To put things into perspective, parsecs are equivalent to around 3.26 light years or 206265 astronomical units (Au), where one Au is roughly the distance from the Earth to the Sun. A kilo parsec is therefore a 1000 parsecs and a Megaparsec is one million parsecs. The centre of the Milky way for example is more than 8 kilo parsecs (26, 000 light years) from the Earth and roughly 34 kilo parsecs across.
For many years, there were only two measured proper motions of jets on kiloparsec scales – M87 and 3C 120 – both taken with the Very Large Array (VLA). In the case of M87, it wasn’t until 1999, after using four years of HST Faint Object Camera (FOC) imaging data that the speeds in its inner jet were confirmed. Nonetheless the speed of knots in the jet, i.e moving packets of plasma, proved very controversial. A knot in the jet of 3C 120 was also observed to have a speed of the equivalent to 4c, with c being the speed of light.

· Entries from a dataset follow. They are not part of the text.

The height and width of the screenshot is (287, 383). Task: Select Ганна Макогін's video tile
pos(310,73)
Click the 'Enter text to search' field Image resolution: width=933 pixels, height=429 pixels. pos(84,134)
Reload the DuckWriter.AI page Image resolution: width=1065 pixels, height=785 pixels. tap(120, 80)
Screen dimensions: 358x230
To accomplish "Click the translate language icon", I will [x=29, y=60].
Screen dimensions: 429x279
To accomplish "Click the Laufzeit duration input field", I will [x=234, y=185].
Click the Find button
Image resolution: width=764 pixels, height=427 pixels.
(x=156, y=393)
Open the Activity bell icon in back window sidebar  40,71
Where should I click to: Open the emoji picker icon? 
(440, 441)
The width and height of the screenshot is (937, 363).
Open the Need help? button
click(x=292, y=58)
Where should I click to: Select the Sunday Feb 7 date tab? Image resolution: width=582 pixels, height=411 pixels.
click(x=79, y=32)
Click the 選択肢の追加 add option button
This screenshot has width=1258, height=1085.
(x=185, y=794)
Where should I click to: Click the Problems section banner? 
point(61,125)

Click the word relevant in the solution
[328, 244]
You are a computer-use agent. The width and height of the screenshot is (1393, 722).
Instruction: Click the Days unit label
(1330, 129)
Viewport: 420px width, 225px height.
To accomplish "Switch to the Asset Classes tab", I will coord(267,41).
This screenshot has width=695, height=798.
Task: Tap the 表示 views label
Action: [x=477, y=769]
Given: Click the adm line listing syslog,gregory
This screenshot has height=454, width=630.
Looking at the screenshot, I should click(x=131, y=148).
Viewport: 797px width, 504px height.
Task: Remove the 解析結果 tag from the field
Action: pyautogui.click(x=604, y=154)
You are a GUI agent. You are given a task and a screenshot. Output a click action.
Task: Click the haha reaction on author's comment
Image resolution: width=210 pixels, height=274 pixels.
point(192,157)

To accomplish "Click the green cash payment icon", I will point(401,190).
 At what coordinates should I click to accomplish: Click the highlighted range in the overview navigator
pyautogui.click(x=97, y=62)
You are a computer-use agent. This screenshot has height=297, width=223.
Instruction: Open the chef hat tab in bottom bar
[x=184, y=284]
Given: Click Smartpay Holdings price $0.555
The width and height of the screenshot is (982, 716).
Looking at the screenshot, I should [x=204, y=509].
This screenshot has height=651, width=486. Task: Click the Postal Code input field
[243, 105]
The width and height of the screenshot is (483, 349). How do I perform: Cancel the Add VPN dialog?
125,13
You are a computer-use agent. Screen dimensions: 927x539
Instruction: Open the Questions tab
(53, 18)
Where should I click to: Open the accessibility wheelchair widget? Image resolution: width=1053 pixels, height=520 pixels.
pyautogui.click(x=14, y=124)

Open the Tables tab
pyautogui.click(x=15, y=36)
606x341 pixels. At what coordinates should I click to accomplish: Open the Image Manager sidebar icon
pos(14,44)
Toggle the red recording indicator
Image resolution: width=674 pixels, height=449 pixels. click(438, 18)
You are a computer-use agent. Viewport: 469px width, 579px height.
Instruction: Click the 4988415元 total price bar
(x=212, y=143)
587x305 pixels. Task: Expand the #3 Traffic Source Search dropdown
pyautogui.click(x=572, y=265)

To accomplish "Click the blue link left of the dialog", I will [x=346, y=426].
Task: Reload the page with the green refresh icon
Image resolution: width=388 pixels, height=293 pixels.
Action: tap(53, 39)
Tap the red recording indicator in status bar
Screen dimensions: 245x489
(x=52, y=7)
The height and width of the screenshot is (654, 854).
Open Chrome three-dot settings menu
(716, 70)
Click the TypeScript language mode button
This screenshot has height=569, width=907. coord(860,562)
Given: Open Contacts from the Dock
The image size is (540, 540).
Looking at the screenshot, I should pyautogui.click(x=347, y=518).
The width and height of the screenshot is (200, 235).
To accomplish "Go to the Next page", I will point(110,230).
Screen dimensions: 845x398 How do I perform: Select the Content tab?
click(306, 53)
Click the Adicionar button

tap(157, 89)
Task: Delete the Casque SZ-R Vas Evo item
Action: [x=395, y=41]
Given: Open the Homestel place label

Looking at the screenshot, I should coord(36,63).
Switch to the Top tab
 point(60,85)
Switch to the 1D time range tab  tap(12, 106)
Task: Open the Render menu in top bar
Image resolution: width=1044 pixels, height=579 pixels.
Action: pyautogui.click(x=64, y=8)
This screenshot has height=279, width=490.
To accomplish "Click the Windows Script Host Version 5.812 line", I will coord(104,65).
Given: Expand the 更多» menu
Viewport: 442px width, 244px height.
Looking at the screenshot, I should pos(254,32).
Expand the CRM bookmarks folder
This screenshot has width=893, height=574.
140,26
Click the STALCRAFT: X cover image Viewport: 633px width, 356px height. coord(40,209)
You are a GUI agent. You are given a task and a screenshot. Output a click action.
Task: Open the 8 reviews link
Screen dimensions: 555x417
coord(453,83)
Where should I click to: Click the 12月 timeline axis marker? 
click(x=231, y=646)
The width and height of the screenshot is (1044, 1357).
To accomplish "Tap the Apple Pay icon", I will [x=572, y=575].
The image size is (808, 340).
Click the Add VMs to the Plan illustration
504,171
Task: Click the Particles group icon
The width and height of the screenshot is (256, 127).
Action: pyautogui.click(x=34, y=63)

Now, a team of astronomers, whose lead author on the research paper is Eileen T. Meyer from the University of Maryland, Baltimore, have used new HST data coupled with archival data to map the full velocity profile of jets from near a black hole to their final deceleration as they extend out into and beyond the host galaxy. This has been made possible to a large degree by the long operating lifetime of the HST that has consequently provided original snapshot images of optical jets first taken in the 1990s.
Their results state that, “in comparison to other recent HST observations of lower-power optical jets M87 and 3C264, where highly superluminal speeds (6−7c) have been observed in the optical kpc-scale jet, our first proper-motion study of a powerful quasar jet reveals no significant proper motions.”
Superluminal refers to the apparently faster-than-light motion seen in some radio galaxies and sources containing a black hole. However, it is not truly known if these apparent velocities greater than the speed of light are optical illusions and thus do not contravene the theory of relatively, or if indeed they are something else.
The results above indicate that the speeds of the jets are indeed apparent and Einsteins theory still holds. The paper goes on to say, “it remains to be seen whether this is because the jet has truly decelerated and is only mildly relativistic, or because the knot features in sources such as M87/3C 264 and 3C 273 represent very different things: moving packets of plasma in the first instance and standing shocks in the second.”
Further analysis will be needed to make this distinction and now that data samples such as these are available, it is likely that further interpretations of the knots will be released with much scrutiny.